Render the lines of the records below as a numbered list, leaving out the blank lines and the pictures.
## START DATA IN THIS EXERCISE
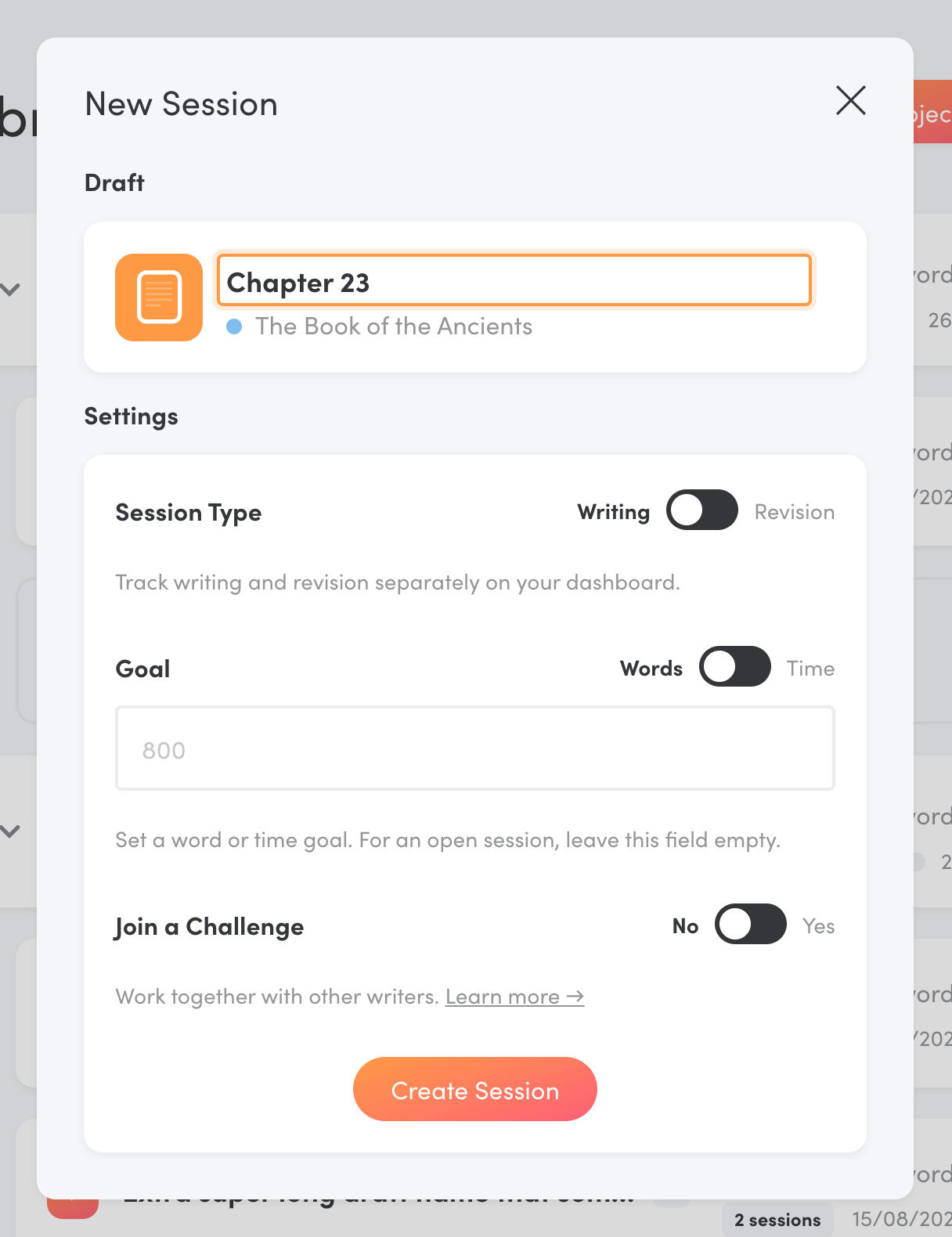Choose the Words goal label

651,669
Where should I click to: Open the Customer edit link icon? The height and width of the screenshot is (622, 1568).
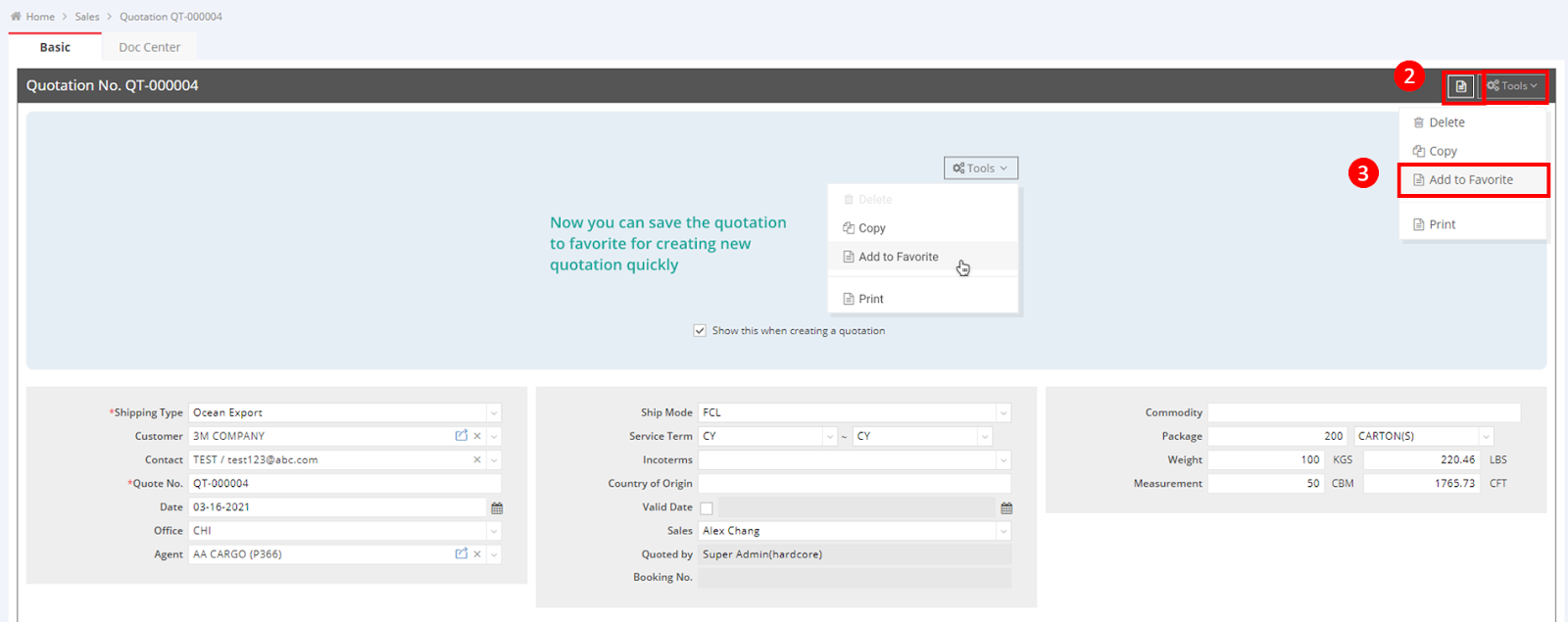point(462,436)
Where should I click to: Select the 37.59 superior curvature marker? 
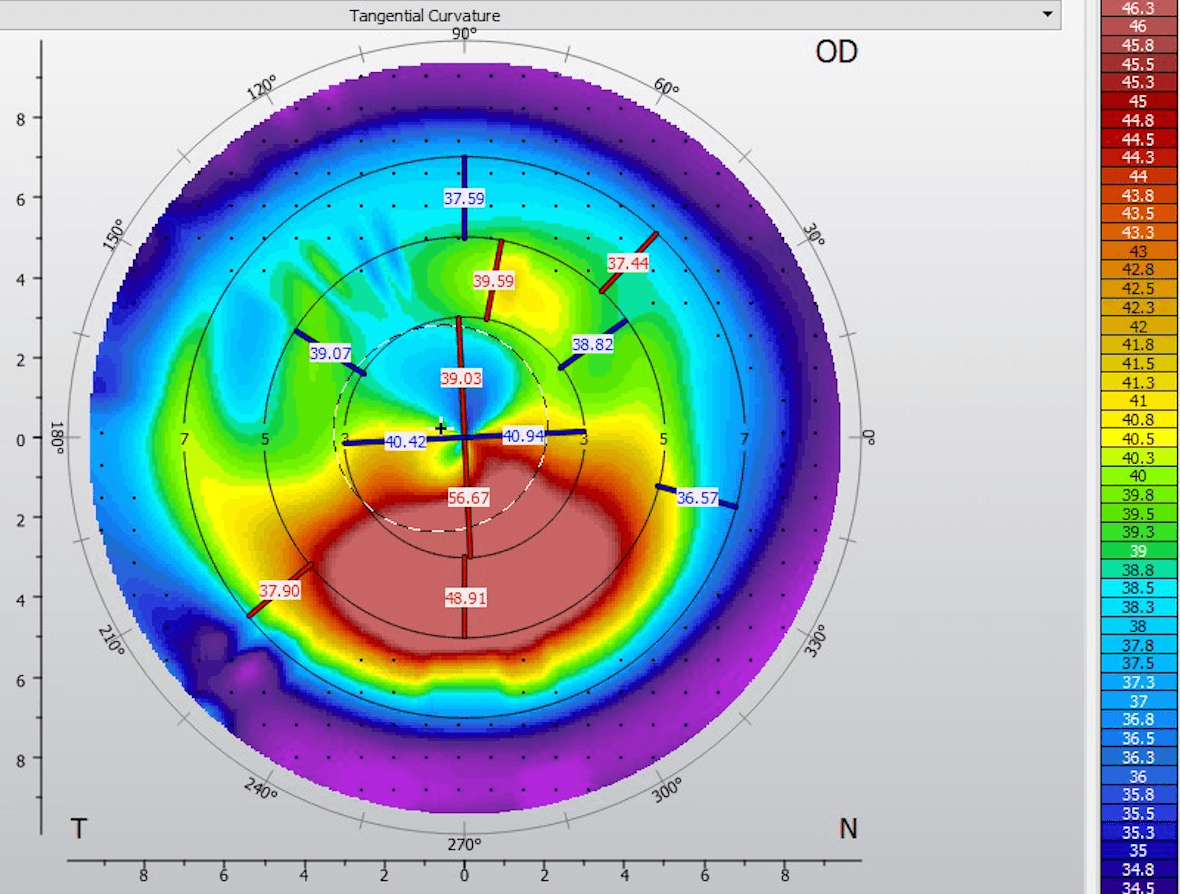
## END DATA IN THIS EXERCISE
:: RESULT FOR THIS TASK ::
1. Choose the Words goal label
2. 651,669
3. Where should I click to: Open the Customer edit link icon? The height and width of the screenshot is (622, 1568).
4. point(462,436)
5. Where should I click to: Select the 37.59 superior curvature marker? 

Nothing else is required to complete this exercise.